Background information
- Born: Jaakko Sakari Salovaara 13 January 1975 (age 51)
- Origin: Finland
- Occupations: DJ; record producer;
- Years active: 1991–present
- Label: 16 Inch Records
- Website: js16.com

= JS16 =

Finnish musician, DJ and record producer (born 1975)

Jaakko Sakari Salovaara (born 13 January 1975), better known by his stage name JS16, is a Finnish musician, DJ and record producer. He is best known for his work with Finnish hip hop group Bomfunk MC's, producing their most successful song "Freestyler", and for his work with Finnish DJ and producer Darude, as well as other solo productions and remixes. He released his debut studio album, Stomping System in 1998. He is part of the DJ duo Dallas Superstars with Heikki L, and owns the dance music record label 16 Inch Records.

==Career==
His first release was the 1991 single "Hypnosynthesis", at the age of 16 (hence the number 16 in his artist name). With the release of the club/dance music album Stomping System in 1998 and hits like "Stomp to My Beat" and "Love Supreme", he gained the Finnish audience's attention. Furthermore, the single "Stomping System" also reached #6 on the UK Club Chart.

**Stored data entries**
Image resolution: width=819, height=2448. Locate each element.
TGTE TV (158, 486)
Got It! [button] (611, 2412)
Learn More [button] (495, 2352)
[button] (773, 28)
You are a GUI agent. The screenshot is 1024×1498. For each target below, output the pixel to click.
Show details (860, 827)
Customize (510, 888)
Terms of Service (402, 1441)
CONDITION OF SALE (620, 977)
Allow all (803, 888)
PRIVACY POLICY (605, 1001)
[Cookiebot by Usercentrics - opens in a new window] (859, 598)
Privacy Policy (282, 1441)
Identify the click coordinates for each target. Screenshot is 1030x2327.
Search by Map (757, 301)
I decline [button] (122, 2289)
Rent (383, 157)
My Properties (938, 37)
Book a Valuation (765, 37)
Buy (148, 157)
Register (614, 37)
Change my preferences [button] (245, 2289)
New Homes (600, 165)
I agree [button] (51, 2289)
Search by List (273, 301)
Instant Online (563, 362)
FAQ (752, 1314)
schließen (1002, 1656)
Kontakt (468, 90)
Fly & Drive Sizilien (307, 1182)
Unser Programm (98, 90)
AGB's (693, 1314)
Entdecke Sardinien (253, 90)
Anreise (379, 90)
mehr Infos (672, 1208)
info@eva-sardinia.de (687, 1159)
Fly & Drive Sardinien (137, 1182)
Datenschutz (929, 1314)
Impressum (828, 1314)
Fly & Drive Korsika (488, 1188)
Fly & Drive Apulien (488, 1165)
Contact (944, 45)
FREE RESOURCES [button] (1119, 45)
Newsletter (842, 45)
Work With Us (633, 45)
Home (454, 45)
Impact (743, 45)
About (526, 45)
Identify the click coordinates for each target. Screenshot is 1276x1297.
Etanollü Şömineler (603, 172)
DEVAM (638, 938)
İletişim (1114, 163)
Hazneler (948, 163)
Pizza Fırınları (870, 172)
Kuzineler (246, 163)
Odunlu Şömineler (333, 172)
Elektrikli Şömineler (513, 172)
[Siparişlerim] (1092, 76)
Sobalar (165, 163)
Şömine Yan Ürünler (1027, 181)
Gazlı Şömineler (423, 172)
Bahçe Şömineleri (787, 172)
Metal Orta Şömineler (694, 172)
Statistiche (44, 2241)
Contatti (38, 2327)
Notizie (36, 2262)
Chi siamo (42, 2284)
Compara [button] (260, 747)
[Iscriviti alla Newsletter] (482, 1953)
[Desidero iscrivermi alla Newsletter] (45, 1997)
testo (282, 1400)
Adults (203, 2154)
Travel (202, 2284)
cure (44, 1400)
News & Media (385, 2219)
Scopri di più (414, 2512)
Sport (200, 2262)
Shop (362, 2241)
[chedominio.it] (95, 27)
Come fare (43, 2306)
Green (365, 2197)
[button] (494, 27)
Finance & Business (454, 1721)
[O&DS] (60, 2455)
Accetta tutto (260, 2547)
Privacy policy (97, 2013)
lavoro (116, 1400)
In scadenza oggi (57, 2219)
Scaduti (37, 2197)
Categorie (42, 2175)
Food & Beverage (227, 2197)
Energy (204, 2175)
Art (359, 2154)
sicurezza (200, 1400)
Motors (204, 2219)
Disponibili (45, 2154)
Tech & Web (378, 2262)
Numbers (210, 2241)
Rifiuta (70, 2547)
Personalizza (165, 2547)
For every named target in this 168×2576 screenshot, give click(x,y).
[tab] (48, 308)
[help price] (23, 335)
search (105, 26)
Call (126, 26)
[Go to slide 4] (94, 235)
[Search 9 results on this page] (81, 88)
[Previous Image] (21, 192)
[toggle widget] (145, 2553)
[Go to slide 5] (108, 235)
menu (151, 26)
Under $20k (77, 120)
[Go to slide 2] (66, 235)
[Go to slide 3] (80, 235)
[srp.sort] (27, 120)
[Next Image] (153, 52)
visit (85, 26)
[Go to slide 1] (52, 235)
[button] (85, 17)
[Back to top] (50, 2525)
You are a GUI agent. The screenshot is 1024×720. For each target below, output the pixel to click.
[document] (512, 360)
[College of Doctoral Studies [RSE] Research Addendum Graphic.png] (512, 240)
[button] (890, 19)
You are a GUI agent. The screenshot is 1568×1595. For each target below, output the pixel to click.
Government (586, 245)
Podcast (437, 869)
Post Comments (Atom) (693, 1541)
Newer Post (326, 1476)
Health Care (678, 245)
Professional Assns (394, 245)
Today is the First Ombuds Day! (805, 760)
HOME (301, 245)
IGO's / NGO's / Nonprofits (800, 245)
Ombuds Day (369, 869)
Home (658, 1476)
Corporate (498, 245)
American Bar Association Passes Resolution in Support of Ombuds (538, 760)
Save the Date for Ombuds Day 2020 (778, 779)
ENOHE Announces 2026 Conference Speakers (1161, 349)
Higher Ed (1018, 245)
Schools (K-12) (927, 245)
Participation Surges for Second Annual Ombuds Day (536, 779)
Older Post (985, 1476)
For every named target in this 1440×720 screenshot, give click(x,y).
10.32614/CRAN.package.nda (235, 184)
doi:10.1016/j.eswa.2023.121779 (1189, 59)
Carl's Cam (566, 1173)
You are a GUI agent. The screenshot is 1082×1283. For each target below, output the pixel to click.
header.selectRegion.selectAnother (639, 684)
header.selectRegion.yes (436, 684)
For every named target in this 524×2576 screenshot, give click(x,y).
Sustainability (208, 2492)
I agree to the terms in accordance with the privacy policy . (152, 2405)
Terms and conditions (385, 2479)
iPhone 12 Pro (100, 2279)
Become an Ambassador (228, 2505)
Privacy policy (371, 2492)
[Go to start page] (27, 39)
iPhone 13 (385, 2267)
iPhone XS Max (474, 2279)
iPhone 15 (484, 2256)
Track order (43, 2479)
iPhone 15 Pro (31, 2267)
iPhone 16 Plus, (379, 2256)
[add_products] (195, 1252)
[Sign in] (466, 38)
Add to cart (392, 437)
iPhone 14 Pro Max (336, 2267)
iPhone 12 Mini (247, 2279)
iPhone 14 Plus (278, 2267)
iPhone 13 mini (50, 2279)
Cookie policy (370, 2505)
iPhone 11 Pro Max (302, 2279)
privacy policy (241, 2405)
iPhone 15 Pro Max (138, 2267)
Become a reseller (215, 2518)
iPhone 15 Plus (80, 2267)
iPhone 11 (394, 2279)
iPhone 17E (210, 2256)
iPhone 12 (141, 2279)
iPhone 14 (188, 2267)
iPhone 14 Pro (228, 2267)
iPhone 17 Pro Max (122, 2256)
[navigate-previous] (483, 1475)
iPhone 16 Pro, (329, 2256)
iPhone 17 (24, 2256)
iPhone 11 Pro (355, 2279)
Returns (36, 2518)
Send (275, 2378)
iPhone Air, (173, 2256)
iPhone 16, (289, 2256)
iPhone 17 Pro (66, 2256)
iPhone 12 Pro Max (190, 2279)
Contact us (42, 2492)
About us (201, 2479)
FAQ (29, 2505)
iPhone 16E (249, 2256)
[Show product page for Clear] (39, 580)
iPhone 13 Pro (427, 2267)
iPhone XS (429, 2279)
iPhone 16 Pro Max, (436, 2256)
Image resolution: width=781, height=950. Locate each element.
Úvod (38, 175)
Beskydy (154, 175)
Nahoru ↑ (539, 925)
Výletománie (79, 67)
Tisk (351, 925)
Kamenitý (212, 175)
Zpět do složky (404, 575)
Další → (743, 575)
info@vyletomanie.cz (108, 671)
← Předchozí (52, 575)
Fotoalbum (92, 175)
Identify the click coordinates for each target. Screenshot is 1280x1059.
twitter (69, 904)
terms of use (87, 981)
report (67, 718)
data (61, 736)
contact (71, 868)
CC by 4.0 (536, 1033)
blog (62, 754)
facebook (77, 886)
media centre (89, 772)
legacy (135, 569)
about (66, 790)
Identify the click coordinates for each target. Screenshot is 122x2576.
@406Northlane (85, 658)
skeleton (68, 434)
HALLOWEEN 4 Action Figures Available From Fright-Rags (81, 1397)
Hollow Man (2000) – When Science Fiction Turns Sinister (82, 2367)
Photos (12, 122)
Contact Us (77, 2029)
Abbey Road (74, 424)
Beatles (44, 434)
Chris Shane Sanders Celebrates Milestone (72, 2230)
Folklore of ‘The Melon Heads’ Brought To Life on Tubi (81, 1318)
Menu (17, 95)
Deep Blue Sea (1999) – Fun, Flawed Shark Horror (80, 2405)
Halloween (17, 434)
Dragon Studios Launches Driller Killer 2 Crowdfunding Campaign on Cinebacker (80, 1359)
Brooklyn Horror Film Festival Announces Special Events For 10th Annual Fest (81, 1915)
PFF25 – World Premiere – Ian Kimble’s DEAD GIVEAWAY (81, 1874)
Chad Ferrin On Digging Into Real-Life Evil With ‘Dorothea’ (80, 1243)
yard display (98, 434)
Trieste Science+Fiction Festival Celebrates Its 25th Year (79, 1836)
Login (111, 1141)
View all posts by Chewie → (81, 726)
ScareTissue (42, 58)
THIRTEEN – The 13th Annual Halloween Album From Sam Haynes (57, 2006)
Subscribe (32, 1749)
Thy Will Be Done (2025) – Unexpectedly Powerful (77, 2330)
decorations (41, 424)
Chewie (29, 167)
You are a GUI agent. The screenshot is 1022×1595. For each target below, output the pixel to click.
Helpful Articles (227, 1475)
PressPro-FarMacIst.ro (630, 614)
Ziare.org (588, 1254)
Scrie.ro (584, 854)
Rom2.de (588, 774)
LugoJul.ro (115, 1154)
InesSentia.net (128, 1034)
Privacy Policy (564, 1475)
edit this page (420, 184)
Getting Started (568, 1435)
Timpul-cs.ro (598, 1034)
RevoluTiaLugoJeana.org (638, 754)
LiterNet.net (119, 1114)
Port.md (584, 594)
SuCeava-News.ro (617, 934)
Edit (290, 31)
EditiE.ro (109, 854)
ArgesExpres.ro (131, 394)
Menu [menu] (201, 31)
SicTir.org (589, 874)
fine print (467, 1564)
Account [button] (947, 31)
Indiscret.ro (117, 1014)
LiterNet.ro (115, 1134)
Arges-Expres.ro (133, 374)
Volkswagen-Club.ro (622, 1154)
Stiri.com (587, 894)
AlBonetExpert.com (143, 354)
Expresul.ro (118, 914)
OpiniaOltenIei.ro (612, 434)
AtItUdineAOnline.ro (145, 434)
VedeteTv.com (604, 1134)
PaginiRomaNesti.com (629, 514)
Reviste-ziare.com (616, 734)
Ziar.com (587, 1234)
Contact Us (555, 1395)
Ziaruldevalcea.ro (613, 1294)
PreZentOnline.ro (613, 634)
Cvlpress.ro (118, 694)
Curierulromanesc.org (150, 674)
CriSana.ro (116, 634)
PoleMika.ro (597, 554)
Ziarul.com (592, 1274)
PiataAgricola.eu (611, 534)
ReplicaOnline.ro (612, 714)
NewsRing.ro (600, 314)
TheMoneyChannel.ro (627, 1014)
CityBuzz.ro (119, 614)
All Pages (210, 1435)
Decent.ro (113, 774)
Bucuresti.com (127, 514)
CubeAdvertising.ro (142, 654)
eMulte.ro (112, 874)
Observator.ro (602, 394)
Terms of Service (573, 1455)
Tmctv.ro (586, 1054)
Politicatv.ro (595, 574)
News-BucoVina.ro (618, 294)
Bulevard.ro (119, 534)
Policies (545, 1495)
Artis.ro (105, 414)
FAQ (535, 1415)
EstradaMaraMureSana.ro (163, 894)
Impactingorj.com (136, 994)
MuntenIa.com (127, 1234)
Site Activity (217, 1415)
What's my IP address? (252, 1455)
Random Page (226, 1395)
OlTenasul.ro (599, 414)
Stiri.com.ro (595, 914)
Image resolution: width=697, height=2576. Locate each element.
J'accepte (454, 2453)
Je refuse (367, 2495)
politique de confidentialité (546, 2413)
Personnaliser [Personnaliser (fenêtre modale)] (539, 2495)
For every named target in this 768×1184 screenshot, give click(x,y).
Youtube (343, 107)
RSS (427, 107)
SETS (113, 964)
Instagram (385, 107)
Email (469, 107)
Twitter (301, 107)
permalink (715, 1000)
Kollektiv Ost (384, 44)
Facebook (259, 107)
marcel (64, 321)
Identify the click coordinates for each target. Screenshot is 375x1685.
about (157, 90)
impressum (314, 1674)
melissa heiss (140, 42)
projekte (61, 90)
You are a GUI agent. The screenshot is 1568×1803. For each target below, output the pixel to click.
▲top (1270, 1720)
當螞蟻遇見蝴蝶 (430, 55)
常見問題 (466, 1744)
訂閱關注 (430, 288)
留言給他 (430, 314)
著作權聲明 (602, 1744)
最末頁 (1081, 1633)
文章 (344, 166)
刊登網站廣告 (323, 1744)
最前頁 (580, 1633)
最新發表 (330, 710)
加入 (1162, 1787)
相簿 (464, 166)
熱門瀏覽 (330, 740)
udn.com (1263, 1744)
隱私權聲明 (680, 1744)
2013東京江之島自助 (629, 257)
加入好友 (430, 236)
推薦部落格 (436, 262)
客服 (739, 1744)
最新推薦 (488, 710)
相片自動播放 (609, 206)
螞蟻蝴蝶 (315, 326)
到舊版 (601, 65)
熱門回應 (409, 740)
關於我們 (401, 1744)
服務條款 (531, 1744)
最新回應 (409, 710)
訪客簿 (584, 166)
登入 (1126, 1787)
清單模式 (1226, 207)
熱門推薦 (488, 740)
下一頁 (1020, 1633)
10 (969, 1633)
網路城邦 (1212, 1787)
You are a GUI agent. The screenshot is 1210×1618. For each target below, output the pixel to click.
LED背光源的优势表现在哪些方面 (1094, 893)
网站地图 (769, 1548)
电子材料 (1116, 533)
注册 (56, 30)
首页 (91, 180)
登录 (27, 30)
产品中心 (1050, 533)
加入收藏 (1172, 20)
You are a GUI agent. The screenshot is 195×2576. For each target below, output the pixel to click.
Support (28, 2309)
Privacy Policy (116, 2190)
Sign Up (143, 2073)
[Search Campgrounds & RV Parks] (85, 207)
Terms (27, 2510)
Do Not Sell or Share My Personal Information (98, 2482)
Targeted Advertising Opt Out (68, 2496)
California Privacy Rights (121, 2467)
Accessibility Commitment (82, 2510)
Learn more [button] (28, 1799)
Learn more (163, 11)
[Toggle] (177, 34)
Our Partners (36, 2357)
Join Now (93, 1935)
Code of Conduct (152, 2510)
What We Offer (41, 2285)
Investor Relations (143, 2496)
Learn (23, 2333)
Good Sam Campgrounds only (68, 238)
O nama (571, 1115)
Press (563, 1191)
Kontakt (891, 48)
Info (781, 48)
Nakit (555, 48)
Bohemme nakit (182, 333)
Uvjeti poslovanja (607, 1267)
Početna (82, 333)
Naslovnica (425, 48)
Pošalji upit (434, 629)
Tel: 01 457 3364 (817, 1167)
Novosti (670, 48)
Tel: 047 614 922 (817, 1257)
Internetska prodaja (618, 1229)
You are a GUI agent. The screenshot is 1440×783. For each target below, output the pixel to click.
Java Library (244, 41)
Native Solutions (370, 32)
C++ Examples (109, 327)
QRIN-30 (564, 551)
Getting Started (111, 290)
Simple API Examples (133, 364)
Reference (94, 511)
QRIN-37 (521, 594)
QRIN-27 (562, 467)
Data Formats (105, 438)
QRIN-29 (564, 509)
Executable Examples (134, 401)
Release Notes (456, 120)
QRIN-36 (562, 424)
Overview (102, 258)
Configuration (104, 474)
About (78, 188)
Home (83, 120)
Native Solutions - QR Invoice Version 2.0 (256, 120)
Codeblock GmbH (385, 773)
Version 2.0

**Actions to take**
**1.** Summarize the JS16 article in two sentences.
**2.** In the JS16 article, turn the paragraph beginning "His first release was" into a bulleted list that keeps its main facts.

**Answer list**
**1.** JS16, born Jaakko Sakari Salovaara in 1975, is a Finnish musician, DJ and record producer best known for producing Bomfunk MC's song "Freestyler" and for his work with Darude. His first release was the 1991 single "Hypnosynthesis", made at age 16, which is the source of the number in his stage name, and his 1998 album Stomping System gained him the Finnish audience's attention.

**2.**
- First release: the single "Hypnosynthesis" in 1991, at age 16, the source of the 16 in his artist name.
- The 1998 club/dance album Stomping System and hits such as "Stomp to My Beat" and "Love Supreme" gained him the Finnish audience's attention.
- The single "Stomping System" reached #6 on the UK Club Chart.